Kemampuan hidup ikan perlakuan terhadap antigen KHV yang
disuntikkan kedalam tubuh (i.m.) tidak terlepas dari antibodi yang sudah terbentuk
didalam tubuh ikan. Sugiri (1992) dalam Mulyana (2006) menyebutkan bahwa
virus herpes bereplikasi dalam metabolisme sel inang dengan menggunakan asam
nukleat. Virus yang menempel pada induk semang akan masuk dalam
metabolisme induk semang dan keluar dari sel induk semang dengan merusak
membran plasma. Daili et al. (2002) menyebutkan virus masuk ke dalam sel
dengan cara fusi glikoprotein selubung virus dengan reseptornya yang terdapat di
membran plasma. Hal ini tidak terjadi pada ikan perlakuan karena di dalam serum
darah ikan Mas mengandung antibodi KHV, antibodi yang beredar dalam darah
secara spontan berinteraksi dengan antigen KHV. Antibodi mengikat antigen dan
mencegah terjadinya penetrasi virus ke dalam plasma sel tubuh ikan.

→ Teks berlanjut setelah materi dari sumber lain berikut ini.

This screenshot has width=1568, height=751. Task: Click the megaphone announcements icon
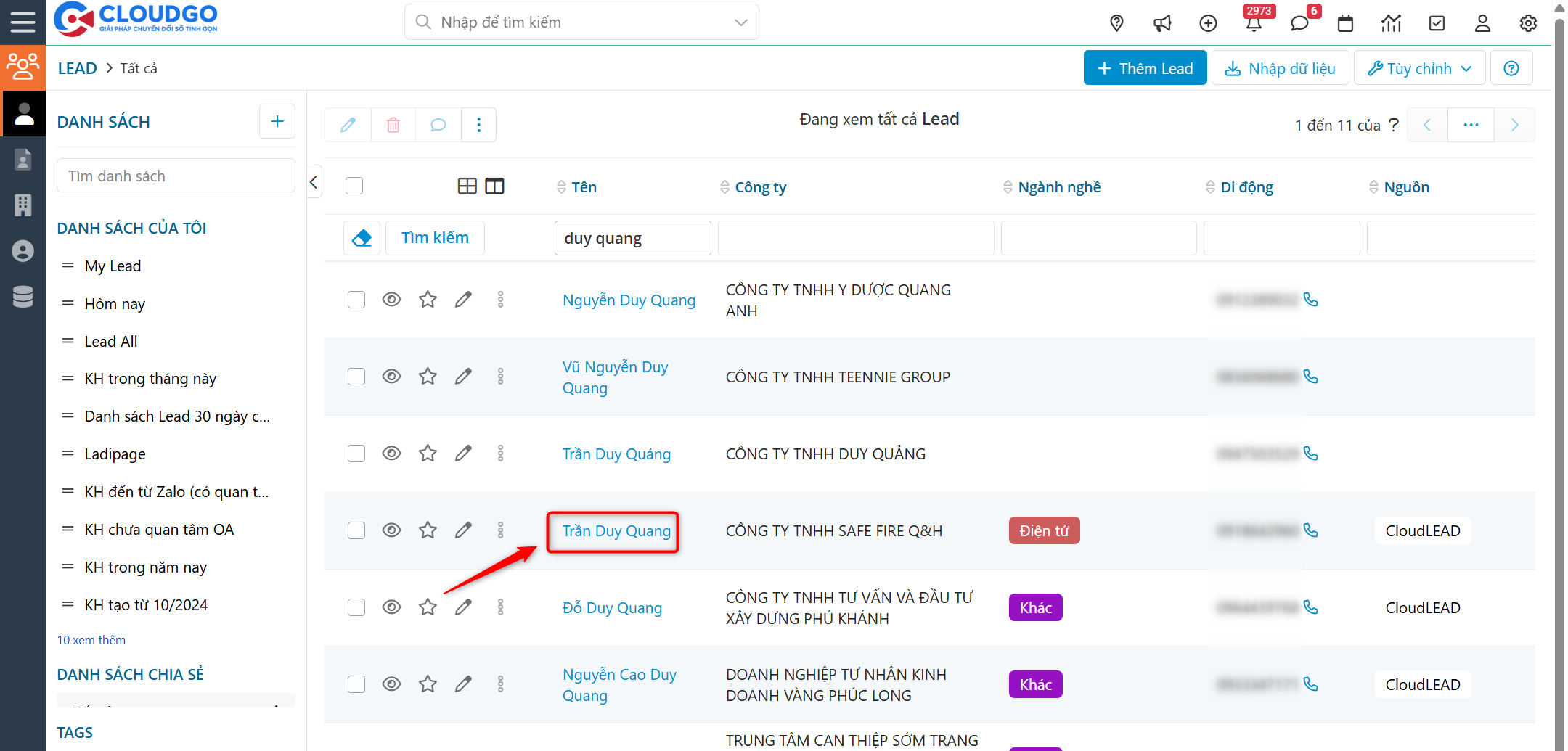click(x=1162, y=23)
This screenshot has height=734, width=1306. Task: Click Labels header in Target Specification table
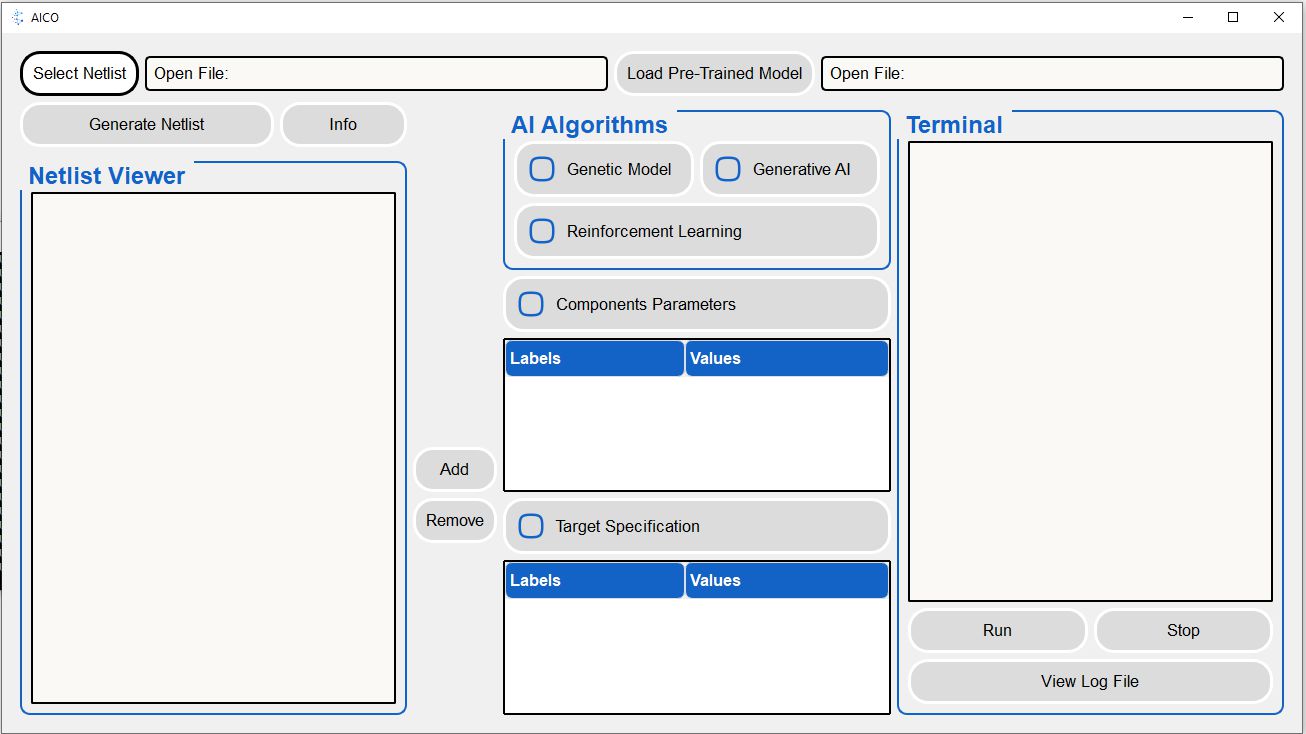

Pada ikan kontrol negatif yang dilakukan uji tantang, menunjukkan tingkat
ketahanan hidup yang sangat rendah. Seluruh ikan kontrol yang disuntikkan
antigen KHV sebanyak 0,1 ml (>106 virus partikel) (i.m.) mengalami kematian
serempak. Pada pengamatan hari ke tiga, beberapa ikan kontrol negatif mulai
menunjukkan gejala klinis. Ikan mulai menunjukkan penurunan aktivitas dan
kesulitan dalam bernapas, dengan memperlihatkan pergerakan yang lebih
dominan dipermukaan air. Pada hari keempat, tubuh ikan mulai muncul beberapa
28
titik kerusakan pada sisik dan timbul kemerahan pada pangkal-pangkal sirip.
Gejala klinis terserang KHV ini sesuai dengan pernyataan Mudjiutami et al.
(2007b). Hari kelima pengamatan, ikan kontrol mengalami kematian serempak
dengan penampelet pada daerah insang yang memutih dan timbulnya kerusakan
(necrosis).
Hasil dari pengamatan memperlihatkan bahwa dosis efektif dalam
pemberian immunoglobulin-Y anti KHV adalah dosis rendah 5% (w/w). Alasan
dari pernyataan tersebut adalah pada ikan perlakuan yang diberian pelet
berimunoglobulin-Y anti KHV dengan dosis rendah 5% (w/w) mampu bertahan
hidup secara keseluruhan selama pengamatan. Serum pada ikan yang diberi pelet
berimunoglobulin-Y anti KHV pada dosis rendah Ig-Y 5% (w/w) mampu
mepresipitasi sediaan Koi herpesvirus.